What you should do:
Rewrite everything from the line containing "Open Masters thesis part 2 unit" down to the line containing "[x=312, y=1311]", requests included, and multiply each coordinate in the answers by 0.2. Round the results to whole numbers, with halves rounded up.

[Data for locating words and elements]
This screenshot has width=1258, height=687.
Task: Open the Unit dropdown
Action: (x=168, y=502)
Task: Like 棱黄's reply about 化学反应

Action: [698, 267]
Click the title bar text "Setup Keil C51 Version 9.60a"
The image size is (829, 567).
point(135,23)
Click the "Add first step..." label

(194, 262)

...

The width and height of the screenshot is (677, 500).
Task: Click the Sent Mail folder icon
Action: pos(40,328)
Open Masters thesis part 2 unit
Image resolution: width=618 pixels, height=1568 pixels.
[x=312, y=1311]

Finished answer:
Open Masters thesis part 2 unit
Image resolution: width=618 pixels, height=1568 pixels.
[x=62, y=262]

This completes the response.